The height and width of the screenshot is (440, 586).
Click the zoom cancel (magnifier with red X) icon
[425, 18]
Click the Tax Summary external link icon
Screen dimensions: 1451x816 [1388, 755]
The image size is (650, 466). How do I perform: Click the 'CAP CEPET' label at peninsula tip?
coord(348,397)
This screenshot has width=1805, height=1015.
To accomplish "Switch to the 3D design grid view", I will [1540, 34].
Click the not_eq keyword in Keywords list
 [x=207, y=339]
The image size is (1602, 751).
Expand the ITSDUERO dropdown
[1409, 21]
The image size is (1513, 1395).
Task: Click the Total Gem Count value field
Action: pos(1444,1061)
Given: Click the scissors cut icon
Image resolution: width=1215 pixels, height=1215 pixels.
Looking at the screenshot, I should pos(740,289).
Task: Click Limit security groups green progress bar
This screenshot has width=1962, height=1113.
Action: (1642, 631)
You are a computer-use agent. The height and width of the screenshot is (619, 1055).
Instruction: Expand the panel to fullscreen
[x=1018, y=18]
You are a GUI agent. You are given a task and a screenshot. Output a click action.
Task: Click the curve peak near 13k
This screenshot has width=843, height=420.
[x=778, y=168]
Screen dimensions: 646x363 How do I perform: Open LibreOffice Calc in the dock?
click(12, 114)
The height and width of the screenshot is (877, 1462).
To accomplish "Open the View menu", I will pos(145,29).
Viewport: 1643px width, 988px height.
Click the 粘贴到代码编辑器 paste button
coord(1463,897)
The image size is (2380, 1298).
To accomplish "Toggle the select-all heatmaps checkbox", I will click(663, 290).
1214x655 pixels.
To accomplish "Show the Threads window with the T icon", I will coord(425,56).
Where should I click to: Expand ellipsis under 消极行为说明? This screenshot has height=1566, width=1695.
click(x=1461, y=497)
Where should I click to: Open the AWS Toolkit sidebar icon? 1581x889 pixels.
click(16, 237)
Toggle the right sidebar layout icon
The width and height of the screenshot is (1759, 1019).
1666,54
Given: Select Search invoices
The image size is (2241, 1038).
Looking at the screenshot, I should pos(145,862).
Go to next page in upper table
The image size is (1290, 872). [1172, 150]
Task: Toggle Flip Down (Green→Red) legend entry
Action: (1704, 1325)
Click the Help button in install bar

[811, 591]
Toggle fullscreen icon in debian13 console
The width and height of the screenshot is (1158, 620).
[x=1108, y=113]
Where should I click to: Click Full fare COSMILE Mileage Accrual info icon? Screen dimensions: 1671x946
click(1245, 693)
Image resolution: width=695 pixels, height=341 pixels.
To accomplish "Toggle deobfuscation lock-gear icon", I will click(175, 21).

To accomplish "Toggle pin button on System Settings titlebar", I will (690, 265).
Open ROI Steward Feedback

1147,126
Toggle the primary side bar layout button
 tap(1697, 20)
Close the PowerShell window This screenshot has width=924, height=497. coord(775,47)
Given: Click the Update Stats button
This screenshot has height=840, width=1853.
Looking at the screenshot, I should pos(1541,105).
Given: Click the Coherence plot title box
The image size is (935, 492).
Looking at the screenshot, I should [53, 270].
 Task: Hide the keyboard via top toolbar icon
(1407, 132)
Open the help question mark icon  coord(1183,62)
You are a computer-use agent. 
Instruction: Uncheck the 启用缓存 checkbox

- What is required -
Every line in the material above that has the word "window" should be copied.

- Response area -
To accomplish "Show the Threads window with the T icon", I will coord(425,56).
Close the PowerShell window This screenshot has width=924, height=497. coord(775,47)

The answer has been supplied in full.